The surgical intervention on 261 ureterovesicular segments was performed in 202 patients aged 3 months-14 years. All the patients presented with megaureter varying in forms: refluxing megaureter (147 cases), nonrefluxing megaureter (94 cases), megaureter with ureterocele (20 cases). Histological investigations demonstrated congenital structural changes of the same type to be a morphological basis of diverse megaureter forms. These structural changes involved muscular and connective tissue elements of the ureteral wall. Being qualitatively continual, the components varied in quantity thus producing different maldevelopments. Urodynamic dysfunctions depended on ureteral dysplasia severity and form. Clear-cut outlines in the x-ray image of the refluxing, nonrefluxing and megaureter with ureterocele resulted from the condition and structure of the ostium ureteris and its submucosal segment. The same pathogenetic origin of megaureter forms gave grounds for conducting operations of the same type, resection of the defective ureter along with the ostium and its replacement for a morphofunctionally competent segment with formation of another ostium.

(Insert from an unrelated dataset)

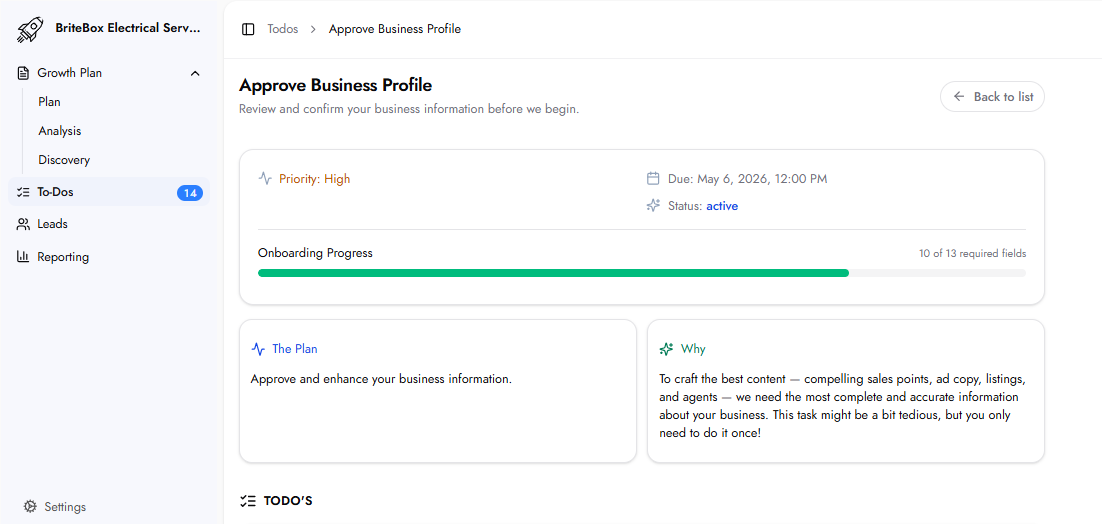Collapse the Growth Plan chevron
The image size is (1102, 524).
coord(195,73)
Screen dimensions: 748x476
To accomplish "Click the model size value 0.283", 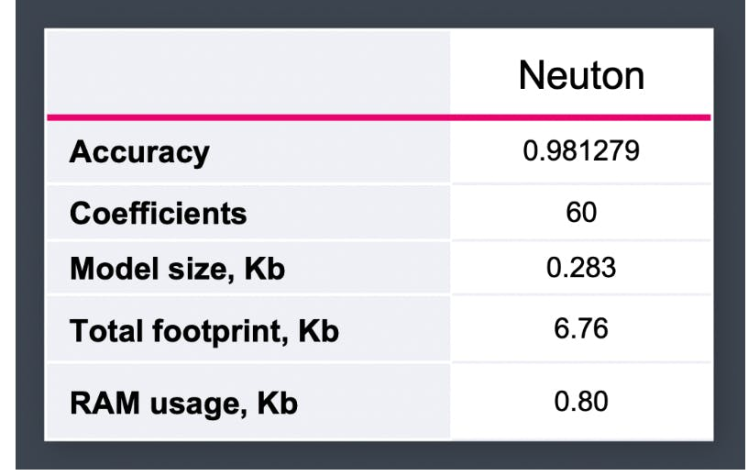I will click(x=581, y=270).
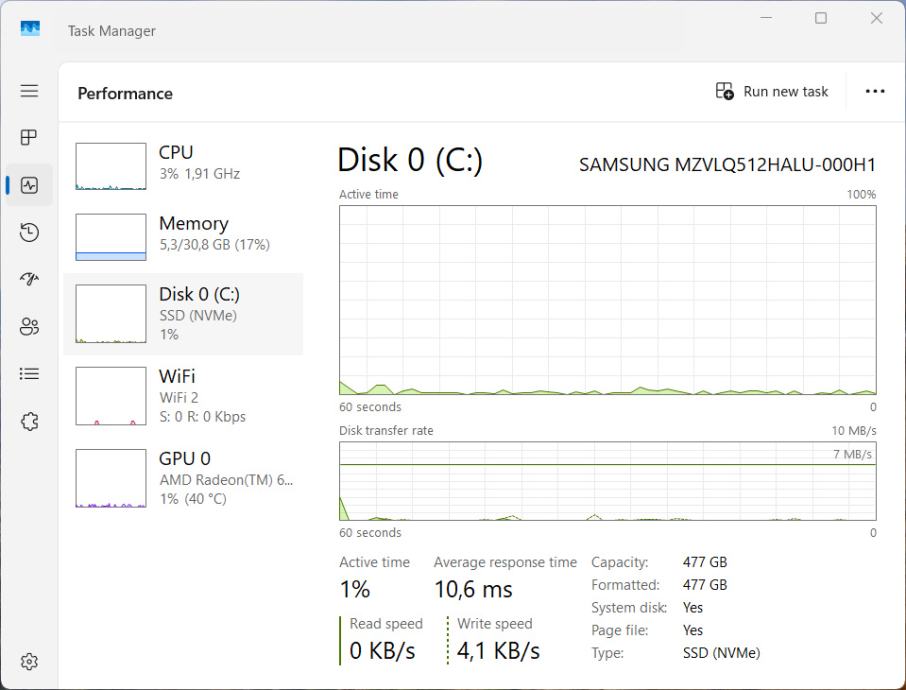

The response to the surgery was assessed in 196 patients (249 ureters). The follow-up lasted from 1.5 to 22 years. Good responses were achieved in 90%, satisfactory in 3.2%, poor in 6.8% of the surgical patients. High efficacy of the operation says in favour of its pathogenetic validity. The megaureter correction created favourable conditions for renal growth and development. However, in 7 cases the improvement has changed for progressive nephrosclerosis with decline in the organ function or arterial hypertension. The ureter in such cases was in stable good condition. The above observations suggest the necessity of further investigations of this problem and continuation of the patients' follow-up.